More local powers to alter the jobs on the Shortage Occupation List (SOL) or to make it easier for students to stay on when they have finished their courses are not in themselves foolish (Scotland already has power over the first) but the idea seems largely designed to take power away from the Tory centre and redistribute it to the largely Labour periphery. It also ignores the fact that the relevant skill category to business is not regional but sectoral and we already have an effective national mechanism, managed by the Migration Advisory Committee, which consults with business before advising government about occupations that should be on the SOL.

The other big proposal—more state subsidy and a more coherent national strategy for teaching English to all newcomers—is sensible, well-trodden ground but tainted by its grandiose language of “a right to English lessons” and, again, its undifferentiated approach. Why should all immigrants have free (or loan-funded) English lessons supported by the tax-payer? Should that include an affluent French businessman here for five years on an intra-company transfer? What about the thriving industry of private language schools? Yes, obviously we want all people who are living here permanently to speak the language well but we should focus scarce resources on those we know are making a life here. (The more generous approach has been tried before by New Labour, until the crisis of 2008 made it unaffordable.)

Indeed this point about focusing scarce resources becomes even more important when we consider just how much of contemporary immigration is temporary. (Net immigration even after recent decreases is still running at about 250,000 a year and yet fewer than 60,000 people were granted permanent residence last year excluding EU citizens with an eye on Brexit uncertainties.) Far from this being a problem, as the report implies, temporary immigration is the way to square the circle between the legitimate desire of most people for a slower pace of social and demographic change and the needs of business and higher education to attract the people they need.

It also makes the integration story easier because we can focus money and policy effort on those relatively small groups—people coming for family reunion reasons, refugees and some skilled workers, perhaps amounting to 30,000 or 40,000 a year—who we know are making a life here and in many cases are likely to be from developing countries. What about the potentially destabilising churn of the many temporary migrants? This need not be a problem because we have a lower integration expectation of them, and in any case many will be students or skilled workers who are likely to speak good English and be well educated.

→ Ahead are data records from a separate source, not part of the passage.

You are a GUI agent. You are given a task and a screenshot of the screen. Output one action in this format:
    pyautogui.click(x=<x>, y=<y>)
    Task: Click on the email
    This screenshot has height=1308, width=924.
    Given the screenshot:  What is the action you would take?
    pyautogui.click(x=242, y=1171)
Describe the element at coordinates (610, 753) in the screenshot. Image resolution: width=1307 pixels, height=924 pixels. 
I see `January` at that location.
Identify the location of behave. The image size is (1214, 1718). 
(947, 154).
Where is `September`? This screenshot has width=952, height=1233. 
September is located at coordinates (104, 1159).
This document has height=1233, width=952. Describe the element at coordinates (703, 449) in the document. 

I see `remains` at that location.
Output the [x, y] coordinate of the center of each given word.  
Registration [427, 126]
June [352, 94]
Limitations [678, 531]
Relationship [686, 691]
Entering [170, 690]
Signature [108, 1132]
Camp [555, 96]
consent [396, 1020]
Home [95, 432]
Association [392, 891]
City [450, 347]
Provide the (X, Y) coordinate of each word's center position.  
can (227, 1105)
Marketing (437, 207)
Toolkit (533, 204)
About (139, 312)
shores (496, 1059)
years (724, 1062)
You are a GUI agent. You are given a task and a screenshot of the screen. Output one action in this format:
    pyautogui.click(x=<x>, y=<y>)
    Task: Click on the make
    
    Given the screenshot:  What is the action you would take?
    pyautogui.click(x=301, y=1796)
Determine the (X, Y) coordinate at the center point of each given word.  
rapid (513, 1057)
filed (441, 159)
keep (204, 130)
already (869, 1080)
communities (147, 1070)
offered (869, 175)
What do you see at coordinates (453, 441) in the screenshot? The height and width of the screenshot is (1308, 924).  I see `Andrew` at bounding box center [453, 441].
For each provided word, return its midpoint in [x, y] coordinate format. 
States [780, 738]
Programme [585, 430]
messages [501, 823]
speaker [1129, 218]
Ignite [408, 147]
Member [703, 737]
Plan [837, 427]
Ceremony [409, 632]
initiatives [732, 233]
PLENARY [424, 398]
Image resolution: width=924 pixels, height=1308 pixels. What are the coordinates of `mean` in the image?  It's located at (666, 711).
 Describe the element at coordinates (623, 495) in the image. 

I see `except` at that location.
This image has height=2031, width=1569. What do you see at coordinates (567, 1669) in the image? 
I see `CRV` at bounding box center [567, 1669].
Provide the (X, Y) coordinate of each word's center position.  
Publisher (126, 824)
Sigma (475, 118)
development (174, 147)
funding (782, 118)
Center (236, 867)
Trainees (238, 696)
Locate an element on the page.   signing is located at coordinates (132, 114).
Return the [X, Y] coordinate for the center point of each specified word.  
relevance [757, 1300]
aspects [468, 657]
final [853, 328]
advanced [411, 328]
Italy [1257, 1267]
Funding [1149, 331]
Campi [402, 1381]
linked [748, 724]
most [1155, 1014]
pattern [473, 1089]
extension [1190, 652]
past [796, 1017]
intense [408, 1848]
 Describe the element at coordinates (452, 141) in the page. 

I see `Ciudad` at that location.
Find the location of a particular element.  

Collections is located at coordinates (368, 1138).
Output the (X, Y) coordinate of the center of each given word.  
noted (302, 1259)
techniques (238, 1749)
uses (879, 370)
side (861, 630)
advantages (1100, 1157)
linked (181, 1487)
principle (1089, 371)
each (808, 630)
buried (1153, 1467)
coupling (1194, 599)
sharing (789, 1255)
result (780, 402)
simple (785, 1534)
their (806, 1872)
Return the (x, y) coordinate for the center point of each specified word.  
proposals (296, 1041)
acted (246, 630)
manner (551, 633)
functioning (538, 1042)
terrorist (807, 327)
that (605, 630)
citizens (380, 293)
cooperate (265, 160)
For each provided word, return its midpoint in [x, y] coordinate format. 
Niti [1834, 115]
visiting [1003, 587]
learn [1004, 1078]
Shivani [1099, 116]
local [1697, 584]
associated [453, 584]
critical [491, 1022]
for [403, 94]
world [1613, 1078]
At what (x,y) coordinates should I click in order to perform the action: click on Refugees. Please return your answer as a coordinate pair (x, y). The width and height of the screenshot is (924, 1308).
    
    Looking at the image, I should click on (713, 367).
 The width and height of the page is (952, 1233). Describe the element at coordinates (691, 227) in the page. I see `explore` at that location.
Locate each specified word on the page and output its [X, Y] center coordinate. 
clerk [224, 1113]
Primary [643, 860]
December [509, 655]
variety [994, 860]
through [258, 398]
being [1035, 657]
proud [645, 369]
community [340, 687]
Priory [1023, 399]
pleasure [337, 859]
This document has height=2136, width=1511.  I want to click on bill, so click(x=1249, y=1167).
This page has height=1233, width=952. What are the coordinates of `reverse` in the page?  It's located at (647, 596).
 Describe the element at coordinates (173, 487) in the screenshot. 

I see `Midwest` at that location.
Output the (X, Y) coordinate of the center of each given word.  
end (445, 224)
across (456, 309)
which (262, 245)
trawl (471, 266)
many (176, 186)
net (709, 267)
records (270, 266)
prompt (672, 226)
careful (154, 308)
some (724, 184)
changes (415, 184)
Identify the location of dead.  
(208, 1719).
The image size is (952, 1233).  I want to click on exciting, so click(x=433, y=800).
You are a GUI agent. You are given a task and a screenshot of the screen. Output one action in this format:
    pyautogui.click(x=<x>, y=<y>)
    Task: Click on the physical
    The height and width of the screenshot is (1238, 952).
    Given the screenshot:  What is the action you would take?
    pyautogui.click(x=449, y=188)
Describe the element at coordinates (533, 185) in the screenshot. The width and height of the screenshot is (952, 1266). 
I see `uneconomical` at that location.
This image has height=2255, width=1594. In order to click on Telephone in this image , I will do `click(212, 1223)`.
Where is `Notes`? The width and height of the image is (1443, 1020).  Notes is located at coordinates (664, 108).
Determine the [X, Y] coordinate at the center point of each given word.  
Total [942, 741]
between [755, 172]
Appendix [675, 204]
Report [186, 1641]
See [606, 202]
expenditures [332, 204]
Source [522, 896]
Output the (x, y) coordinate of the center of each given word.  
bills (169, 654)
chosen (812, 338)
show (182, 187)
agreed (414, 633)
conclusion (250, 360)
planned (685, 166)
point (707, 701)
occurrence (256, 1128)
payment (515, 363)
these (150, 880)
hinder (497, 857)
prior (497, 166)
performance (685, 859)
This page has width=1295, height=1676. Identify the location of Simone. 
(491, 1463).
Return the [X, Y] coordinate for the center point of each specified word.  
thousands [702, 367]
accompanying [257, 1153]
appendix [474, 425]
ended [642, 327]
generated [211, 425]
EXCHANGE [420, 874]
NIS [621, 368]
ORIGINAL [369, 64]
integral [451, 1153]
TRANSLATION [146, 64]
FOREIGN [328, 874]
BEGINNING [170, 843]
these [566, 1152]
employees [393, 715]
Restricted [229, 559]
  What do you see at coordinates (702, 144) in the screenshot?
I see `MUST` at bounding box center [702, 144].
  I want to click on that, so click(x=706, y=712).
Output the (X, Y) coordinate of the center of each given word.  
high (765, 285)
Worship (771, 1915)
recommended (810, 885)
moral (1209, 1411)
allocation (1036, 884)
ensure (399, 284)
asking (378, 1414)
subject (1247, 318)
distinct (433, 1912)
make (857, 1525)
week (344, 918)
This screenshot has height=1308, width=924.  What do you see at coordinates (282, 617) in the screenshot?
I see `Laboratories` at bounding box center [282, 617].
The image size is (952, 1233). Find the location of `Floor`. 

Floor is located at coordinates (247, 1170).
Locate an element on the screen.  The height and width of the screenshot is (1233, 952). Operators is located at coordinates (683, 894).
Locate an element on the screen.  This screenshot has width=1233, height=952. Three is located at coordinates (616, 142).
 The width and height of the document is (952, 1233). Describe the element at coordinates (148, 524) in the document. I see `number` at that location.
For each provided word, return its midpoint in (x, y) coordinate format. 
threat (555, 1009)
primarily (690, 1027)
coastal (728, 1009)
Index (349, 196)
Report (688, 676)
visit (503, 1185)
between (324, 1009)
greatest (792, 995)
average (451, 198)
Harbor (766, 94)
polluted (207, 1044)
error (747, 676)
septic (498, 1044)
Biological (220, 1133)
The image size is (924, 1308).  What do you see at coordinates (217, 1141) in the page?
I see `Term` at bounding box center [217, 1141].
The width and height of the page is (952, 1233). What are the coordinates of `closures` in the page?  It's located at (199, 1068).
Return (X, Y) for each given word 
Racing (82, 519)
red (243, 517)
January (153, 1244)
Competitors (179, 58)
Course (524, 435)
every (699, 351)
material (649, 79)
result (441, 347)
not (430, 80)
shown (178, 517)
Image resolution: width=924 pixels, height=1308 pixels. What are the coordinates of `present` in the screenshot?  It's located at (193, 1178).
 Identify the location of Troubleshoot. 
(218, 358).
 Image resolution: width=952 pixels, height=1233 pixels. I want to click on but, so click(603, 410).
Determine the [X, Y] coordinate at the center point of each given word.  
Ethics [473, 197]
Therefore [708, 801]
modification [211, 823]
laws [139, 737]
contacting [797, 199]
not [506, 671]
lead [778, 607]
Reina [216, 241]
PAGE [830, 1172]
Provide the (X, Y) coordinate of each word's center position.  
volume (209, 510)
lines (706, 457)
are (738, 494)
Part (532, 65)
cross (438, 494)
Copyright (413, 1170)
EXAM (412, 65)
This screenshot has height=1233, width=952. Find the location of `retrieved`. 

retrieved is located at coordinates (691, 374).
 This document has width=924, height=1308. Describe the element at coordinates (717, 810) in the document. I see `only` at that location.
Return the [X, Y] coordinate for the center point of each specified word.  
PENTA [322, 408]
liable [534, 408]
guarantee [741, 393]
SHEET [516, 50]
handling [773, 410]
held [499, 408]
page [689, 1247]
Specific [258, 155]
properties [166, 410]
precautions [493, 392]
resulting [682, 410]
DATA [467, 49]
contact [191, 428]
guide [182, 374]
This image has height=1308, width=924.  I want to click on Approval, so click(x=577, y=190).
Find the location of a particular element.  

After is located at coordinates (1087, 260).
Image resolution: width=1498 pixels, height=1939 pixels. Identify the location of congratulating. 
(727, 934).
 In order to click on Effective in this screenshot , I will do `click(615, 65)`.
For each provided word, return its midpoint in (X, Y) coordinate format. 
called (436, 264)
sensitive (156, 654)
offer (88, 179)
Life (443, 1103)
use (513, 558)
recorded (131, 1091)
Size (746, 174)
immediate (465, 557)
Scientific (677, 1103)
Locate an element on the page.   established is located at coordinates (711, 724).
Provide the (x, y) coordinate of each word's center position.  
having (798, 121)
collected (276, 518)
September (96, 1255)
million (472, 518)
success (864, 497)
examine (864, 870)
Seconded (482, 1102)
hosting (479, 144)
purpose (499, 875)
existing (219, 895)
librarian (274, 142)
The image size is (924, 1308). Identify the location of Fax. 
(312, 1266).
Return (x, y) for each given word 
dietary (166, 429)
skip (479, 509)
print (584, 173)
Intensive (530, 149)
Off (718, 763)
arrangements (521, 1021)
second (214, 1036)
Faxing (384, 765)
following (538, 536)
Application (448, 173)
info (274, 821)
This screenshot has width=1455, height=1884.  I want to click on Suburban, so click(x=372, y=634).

One of the defining principles of integration policy should be to focus on the hard cases and those we know are investing their lives in Britain. The other big point, that this report positively contradicts, is that smaller inflows are a necessary (but not sufficient) condition of successful integration. It takes time to absorb people into our complex, liberal society and it is easier to do it if there are fewer of them. This report has much to recommend it when it sticks to the details of integration rather than attempting the impossible task of persuading people worried by the fragmentation of their society that large scale immigration has nothing to do with it.